Cela signifie que la valeur d’usage est intrinsèquement historique et sociale dans la dynamique des ékolakous ou néolakous. Par ailleurs, même quand elle continue de se présenter comme un support de la marchandise dans les sociétés capitalistes, cette richesse matérielle axée sur la valeur d’usage n’y est pas culturellement dominante parce qu’elle est sous le joug des impératifs abstraits de l’échange marchand.

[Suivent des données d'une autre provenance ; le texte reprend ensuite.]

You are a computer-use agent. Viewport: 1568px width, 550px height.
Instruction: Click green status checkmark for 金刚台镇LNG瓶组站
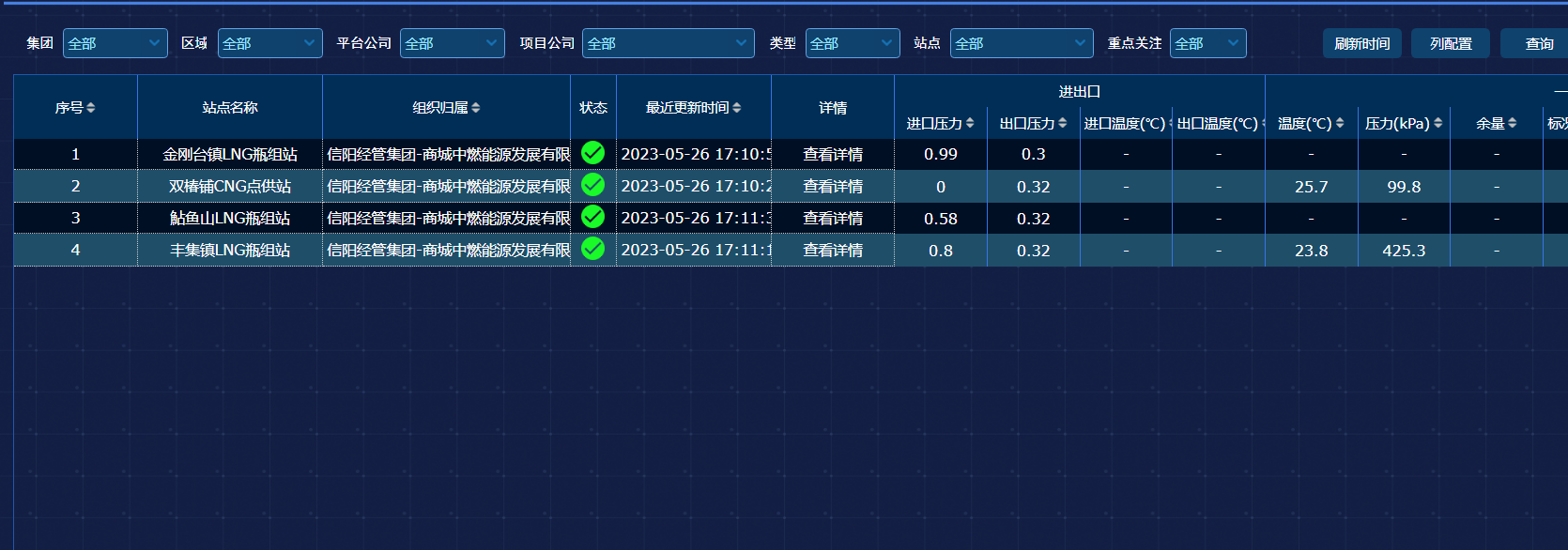point(592,153)
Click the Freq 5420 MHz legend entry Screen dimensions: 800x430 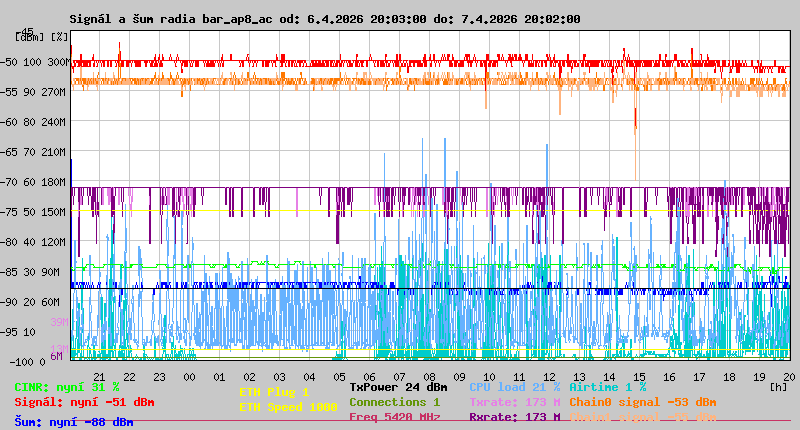point(394,417)
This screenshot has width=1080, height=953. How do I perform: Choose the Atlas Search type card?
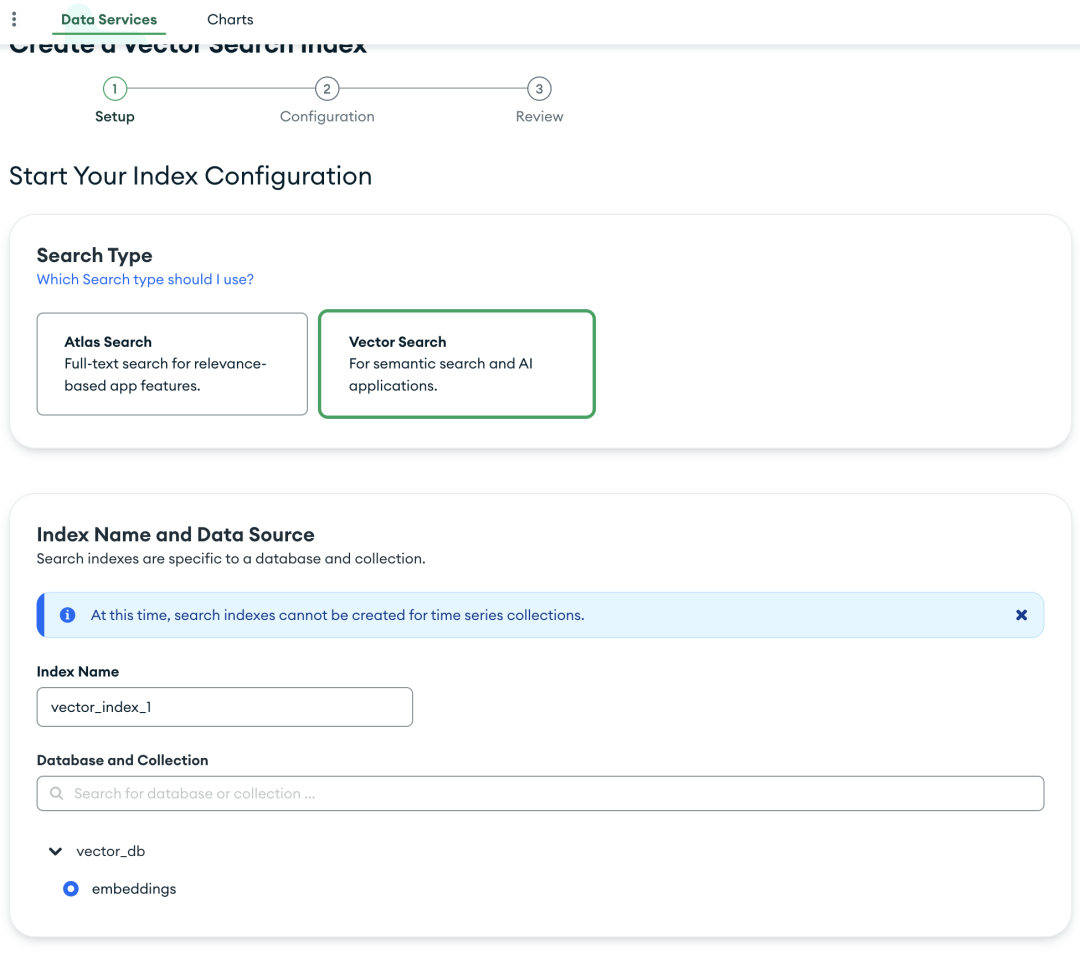172,364
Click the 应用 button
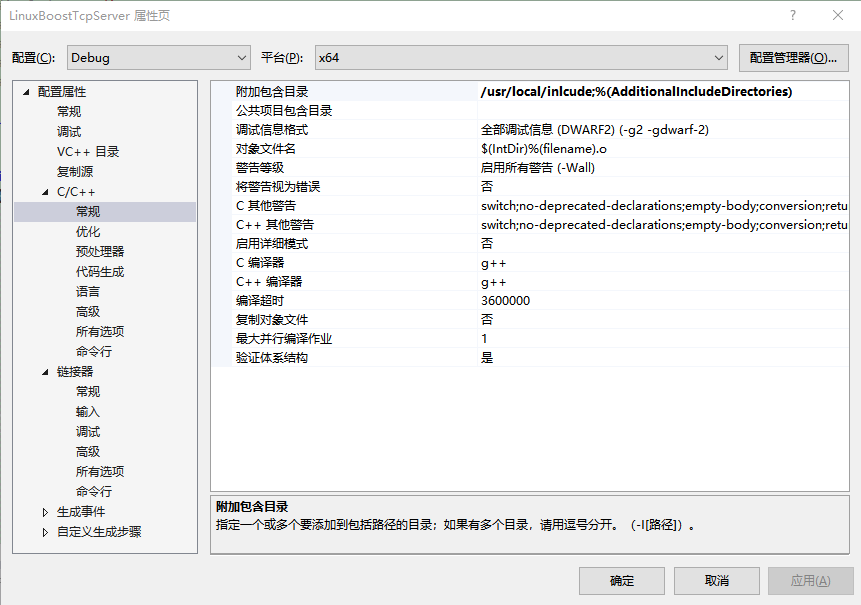This screenshot has height=605, width=861. pos(810,580)
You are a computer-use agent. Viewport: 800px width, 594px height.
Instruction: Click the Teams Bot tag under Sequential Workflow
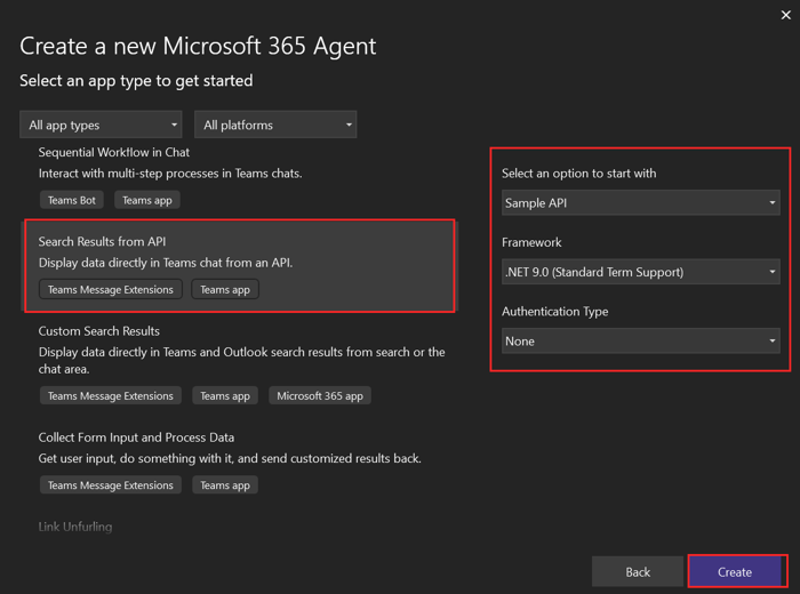point(71,199)
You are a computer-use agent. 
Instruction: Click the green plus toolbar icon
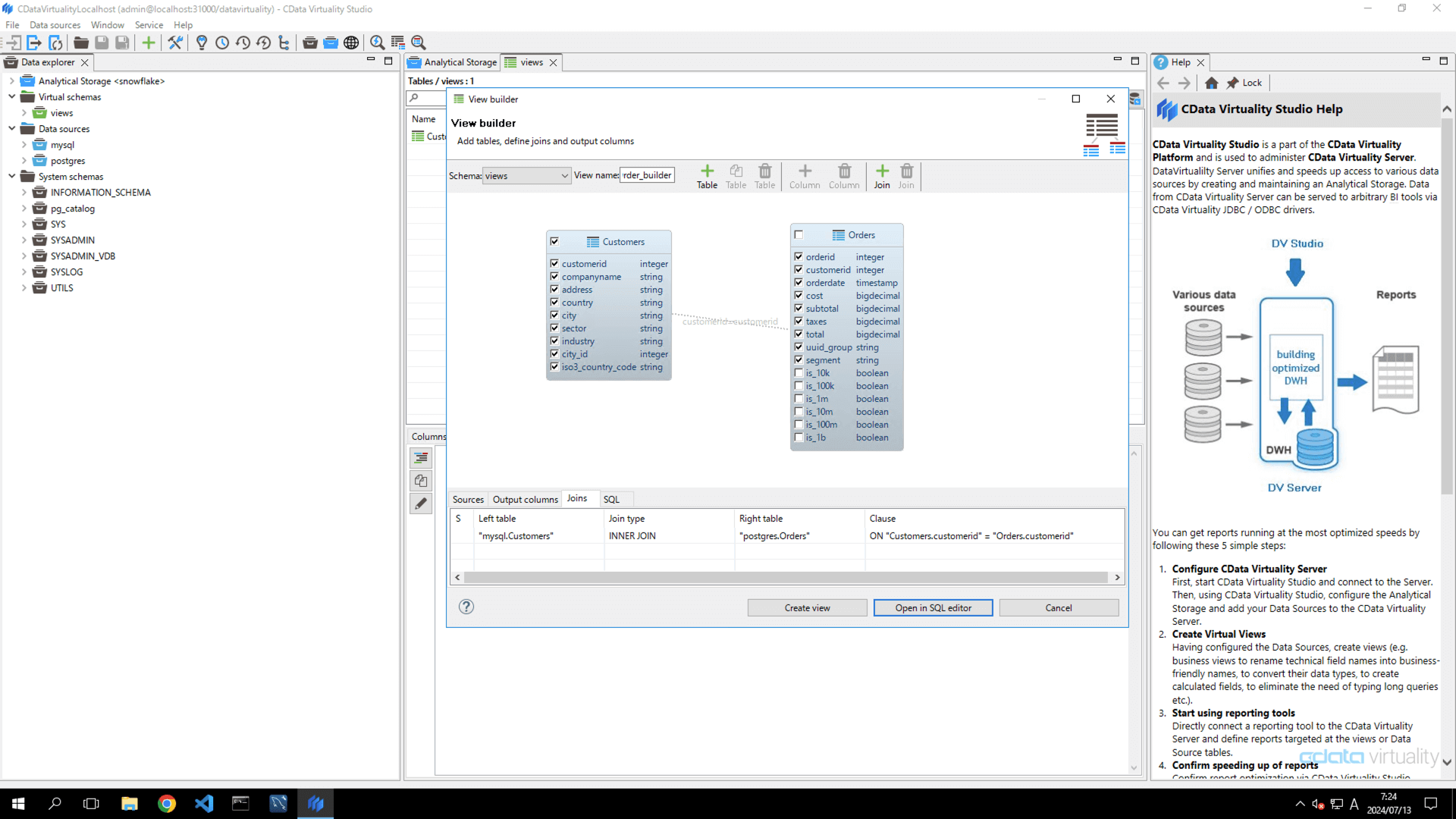pos(149,42)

En fait, en se rapportant à la définition de Marx, il semble subsister un point de vue qui présente la valeur d’usage comme une catégorie strictement naturelle. Pour corriger cette possible lecture, Marx affirme qu’ « une chose peut être une valeur d’usage, sans être valeur. C’est le cas quand l’homme n’a pas besoin de la médiation du travail pour en faire usage. Par exemple : l’air, les terres vierges, les prairies naturelles, les bois poussant de manière sauvage, ect. » [2]. Plus loin la nuance arrive, il précise : « Pour produire de la marchandise, il faut non seulement qu’il produise de la valeur d’usage, mais que ce soit de la valeur d’usage pour d’autres, de la valeur d’usage sociale. » [3].

Conclusion

La compréhension de la différence entre valeur qui est une forme de richesse autant qu’une relation sociale objectivée, en ce sens qu’elle est sa propre médiation et la richesse réelle qui elle-même est une forme de richesse qui suppose des rapports sociaux transparents, est stratégiquement important pour toute réinterprétation de la contradiction fondamentale du capitalisme, nous y reviendrons dans un prochain article.

D’un côté, la valeur d’usage d’une bicyclette a très peu de rapport avec celle d’un sac de maïs. On ne saurait alors dire que x bicyclette = y sac de maïs, en tout cas au moins du point de vue de leur utilité. Autrement dit, leurs valeurs d’usage expriment seulement leurs qualités, ainsi que celles du travail contenues en elles.

D’un autre côté, la valeur permet de mettre en rapport deux marchandises foncièrement différentes. Dans ce cas, x bicyclette = y sac de maïs. Mais, pour réaliser cette égalité, il faut un troisième terme commun aux deux marchandises : le travail abstrait.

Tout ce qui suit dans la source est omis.